|What is AWS ECS?||What is AWS EKS?|
Amazon Elastic Container Server (ECS) is Amazon’s home-grown container orchestration service. It lets you run and manage large numbers of containers. Importantly, it is not based on Kubernetes.
ECS runs clusters of compute instances on Amazon EC2, managing and scaling your containers on your machines. It provides an API you can use to check cluster state, perform operations on clusters or containers, and access Amazon services like IAM and CloudWatch.
Amazon Elastic Kubernetes Service (EKS) is a managed Kubernetes service. It lets you deploy Kubernetes clusters on AWS without having to manually install Kubernetes on EC2 compute instances.
With EKS, Amazon manages and secures the Kubernetes control plane (components like etcd and API Server), while your organization is responsible for managing Kubernetes worker nodes.

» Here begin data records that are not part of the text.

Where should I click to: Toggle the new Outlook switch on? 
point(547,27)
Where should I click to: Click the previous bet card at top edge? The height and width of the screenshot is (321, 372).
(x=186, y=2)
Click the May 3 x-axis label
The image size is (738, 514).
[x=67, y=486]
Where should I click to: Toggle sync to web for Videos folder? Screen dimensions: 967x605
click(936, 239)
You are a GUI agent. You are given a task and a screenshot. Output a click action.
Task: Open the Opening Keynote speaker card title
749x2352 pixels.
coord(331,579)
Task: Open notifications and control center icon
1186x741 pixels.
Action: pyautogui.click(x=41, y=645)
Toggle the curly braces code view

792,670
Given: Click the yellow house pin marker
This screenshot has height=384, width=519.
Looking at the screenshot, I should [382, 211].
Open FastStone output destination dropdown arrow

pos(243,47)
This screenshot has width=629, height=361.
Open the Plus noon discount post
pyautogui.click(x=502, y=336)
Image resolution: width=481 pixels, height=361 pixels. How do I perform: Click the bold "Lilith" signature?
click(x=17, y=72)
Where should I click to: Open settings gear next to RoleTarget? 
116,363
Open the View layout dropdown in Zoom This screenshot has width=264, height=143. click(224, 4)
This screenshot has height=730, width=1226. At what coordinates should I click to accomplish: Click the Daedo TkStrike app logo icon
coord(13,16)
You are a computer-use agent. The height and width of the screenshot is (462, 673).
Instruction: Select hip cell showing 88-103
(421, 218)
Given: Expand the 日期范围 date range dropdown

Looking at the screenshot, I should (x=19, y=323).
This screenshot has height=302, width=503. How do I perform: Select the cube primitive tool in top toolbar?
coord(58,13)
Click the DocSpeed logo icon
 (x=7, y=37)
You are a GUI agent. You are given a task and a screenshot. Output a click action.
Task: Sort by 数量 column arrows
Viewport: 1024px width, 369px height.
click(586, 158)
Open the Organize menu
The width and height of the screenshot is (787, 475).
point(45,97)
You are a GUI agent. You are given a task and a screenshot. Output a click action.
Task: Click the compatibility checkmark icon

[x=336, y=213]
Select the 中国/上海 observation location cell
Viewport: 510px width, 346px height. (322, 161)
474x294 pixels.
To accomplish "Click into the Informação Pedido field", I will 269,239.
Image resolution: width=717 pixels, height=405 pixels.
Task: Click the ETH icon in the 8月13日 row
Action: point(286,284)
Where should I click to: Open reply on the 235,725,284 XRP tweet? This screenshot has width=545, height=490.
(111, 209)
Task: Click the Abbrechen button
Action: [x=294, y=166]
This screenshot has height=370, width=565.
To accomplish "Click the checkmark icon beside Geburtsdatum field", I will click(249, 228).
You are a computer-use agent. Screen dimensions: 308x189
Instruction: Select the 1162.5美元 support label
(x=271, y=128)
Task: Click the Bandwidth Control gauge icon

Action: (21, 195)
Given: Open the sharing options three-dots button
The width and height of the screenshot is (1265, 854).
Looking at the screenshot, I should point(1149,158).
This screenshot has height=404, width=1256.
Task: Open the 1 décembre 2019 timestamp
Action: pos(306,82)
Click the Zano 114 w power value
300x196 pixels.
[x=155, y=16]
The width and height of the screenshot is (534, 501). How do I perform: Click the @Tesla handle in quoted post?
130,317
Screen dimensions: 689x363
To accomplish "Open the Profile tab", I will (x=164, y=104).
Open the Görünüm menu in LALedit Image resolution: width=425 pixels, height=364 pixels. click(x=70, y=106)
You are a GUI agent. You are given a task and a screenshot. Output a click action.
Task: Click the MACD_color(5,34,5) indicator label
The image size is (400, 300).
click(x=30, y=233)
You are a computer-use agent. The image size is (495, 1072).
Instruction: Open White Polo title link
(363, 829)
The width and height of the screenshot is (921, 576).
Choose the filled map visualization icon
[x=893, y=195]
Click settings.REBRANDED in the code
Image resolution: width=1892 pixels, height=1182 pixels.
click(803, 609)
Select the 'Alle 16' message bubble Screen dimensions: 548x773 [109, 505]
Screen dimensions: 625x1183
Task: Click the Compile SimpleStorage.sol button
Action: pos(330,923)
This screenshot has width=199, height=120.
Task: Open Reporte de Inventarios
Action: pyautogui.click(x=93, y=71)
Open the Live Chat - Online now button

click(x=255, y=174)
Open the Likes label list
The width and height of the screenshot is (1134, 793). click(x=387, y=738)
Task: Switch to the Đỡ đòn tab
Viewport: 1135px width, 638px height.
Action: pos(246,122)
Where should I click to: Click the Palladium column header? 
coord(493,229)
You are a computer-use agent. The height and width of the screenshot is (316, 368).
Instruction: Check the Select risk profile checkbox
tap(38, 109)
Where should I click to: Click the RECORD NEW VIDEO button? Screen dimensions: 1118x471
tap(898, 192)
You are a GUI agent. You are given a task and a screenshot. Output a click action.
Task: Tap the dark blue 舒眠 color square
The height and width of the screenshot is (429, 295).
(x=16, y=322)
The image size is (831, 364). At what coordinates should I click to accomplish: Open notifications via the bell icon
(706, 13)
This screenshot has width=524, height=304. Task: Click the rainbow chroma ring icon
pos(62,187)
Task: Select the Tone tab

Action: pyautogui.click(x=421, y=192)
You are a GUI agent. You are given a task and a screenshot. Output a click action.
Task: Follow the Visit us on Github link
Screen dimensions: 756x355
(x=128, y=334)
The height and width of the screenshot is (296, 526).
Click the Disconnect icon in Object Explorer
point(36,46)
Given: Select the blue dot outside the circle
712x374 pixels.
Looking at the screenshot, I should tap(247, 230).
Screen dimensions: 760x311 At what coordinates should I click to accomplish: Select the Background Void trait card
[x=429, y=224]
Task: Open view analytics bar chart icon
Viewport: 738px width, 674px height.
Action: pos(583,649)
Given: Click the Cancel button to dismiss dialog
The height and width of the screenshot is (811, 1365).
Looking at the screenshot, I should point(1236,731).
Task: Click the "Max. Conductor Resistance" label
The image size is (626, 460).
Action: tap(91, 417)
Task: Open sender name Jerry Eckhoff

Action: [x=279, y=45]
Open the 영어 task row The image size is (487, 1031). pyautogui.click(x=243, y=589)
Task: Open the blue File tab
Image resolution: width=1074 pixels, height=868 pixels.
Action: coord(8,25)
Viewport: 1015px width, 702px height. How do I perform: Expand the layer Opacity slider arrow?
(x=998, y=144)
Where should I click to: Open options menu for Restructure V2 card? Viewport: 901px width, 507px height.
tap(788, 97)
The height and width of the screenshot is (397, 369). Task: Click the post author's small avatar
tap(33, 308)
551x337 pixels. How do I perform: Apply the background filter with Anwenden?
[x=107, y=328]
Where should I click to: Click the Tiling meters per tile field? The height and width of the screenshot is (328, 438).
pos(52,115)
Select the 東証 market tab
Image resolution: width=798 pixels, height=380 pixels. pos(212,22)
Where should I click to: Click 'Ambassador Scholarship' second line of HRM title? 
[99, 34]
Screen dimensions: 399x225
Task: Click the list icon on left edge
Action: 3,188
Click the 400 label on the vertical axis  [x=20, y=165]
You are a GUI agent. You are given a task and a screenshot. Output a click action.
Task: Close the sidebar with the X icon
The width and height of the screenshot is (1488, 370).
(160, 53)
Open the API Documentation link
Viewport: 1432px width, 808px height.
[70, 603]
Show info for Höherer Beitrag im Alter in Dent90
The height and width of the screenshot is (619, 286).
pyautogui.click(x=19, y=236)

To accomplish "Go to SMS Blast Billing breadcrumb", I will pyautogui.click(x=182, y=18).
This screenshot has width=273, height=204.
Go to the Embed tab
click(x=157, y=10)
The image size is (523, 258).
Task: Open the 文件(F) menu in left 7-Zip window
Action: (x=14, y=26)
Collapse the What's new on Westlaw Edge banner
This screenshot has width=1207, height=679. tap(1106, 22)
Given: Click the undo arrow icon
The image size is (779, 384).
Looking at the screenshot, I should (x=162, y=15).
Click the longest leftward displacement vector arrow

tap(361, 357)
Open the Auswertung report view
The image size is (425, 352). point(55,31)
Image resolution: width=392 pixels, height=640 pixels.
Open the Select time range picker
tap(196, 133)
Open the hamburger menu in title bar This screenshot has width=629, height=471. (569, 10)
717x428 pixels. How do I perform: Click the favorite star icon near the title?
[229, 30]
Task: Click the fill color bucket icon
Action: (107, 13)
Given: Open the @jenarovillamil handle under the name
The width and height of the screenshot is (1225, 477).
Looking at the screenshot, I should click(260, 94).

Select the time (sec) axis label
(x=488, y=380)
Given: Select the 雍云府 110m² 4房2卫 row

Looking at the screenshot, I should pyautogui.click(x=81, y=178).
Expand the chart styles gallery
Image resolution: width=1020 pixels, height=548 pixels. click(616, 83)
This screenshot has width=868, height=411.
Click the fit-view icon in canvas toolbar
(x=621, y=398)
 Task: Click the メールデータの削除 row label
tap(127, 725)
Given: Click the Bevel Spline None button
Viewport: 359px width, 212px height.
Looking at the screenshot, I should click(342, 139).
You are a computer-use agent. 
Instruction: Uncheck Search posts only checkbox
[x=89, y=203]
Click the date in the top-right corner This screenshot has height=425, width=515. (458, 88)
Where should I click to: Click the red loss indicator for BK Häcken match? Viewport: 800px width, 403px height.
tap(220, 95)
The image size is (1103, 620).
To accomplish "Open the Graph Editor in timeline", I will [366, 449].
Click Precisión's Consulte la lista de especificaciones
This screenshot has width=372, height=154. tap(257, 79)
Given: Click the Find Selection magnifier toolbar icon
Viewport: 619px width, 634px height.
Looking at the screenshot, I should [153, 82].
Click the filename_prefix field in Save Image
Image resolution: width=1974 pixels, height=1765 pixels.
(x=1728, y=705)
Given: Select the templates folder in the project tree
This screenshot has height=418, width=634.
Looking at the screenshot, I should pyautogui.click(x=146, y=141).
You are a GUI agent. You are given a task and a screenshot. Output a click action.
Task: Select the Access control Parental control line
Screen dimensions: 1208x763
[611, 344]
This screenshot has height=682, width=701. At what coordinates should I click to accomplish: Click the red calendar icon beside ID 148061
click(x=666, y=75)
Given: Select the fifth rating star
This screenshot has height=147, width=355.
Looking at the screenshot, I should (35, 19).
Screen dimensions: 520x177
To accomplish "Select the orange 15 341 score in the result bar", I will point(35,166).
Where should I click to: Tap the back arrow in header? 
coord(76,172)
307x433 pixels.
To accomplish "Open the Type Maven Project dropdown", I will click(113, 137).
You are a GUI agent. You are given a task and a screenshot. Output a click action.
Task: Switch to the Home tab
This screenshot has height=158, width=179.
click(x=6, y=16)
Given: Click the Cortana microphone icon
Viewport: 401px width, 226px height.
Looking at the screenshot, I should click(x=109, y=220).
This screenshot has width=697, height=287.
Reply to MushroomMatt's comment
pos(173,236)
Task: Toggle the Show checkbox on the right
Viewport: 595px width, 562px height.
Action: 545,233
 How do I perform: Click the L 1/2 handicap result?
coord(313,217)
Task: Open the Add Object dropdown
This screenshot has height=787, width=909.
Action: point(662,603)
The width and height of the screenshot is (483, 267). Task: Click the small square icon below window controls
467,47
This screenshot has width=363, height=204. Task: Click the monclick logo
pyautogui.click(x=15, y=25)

EKS is certified by the Kubernetes, which means that your existing clusters and tools from the Kubernetes ecosystem should migrate and work smoothly.
If you want to learn about what container orchestrators are used for and why you should use them, see our quick primer on EKS vs. ECS below.
In this article, you will learn:
- ECS vs EKS: Key Differences
- Bottom Line: Should You Choose ECS or EKS?
- Quick Primer: Why Use a Container Orchestrator?
- Spot’s Ocean: Abstracting Containers from the Infrastructure
Let’s compare AWS ECS vs. EKS to highlight the differences between both platforms and the advantages of each one, so you can choose the best option for you.
Generally speaking, both ECS and EKS clusters running on EC2 instances are debited to the same compute costs, based on the instance type they are using and the running time of that instance.
In addition, Amazon EKS charges $0.1 per hour, which amounts to $74 per month, per Kubernetes cluster. There is no separate charge for master nodes.
As mentioned in the intro to this blog, both Kubernetes and ECS are similar in their orchestration concepts. Both AWS EKS and ECS can be initially set up via the AWS management console. However, there is a difference in the ease of deployment.
ECS is considered an “out of the box” solution for container orchestration due to its deployment simplicity. Deploying Kubernetes clusters on EKS is a bit trickier and requires a more complex deployment configuration and expertise. With ECS there is no control plane, as there is in EKS. After the initial cluster setup this is where the deployment simplicity of ECS kicks in, as the user is able to configure and deploy tasks directly from the AWS management console
In EKS, the user is required to configure and deploy Pods via Kubernetes. This requires more expertise from DevOps engineers.
With ECS, you have the option to associate an elastic network interface (ENI) directly with a task, by choosing to launch a task in “awsvpc” mode. However, the maximum number of ENIs (read Virtual NICs) that can be assigned to each EC2 instance varies according to the EC2 type, and that ranges from 8-15 ENI’s per EC2 instance, potentially not enough to support all the containers we wish to run on that particular instance.
However, AWS has increased its support for ECS clusters running in “awsvpc” mode, and now users are able to assign 3 to 8 times more ENI’s than the previous limit (depending on the instance type), therefore increasing elasticity and enhancing container security.
With EKS, the user has the option to assign a dedicated network interface to a Pod. This means that all containers inside that pod will share the same internal network and public IP. On top of that, with EKS it’s also possible to share an ENI between several pods, thus enabling the user to place many more Pods per instance.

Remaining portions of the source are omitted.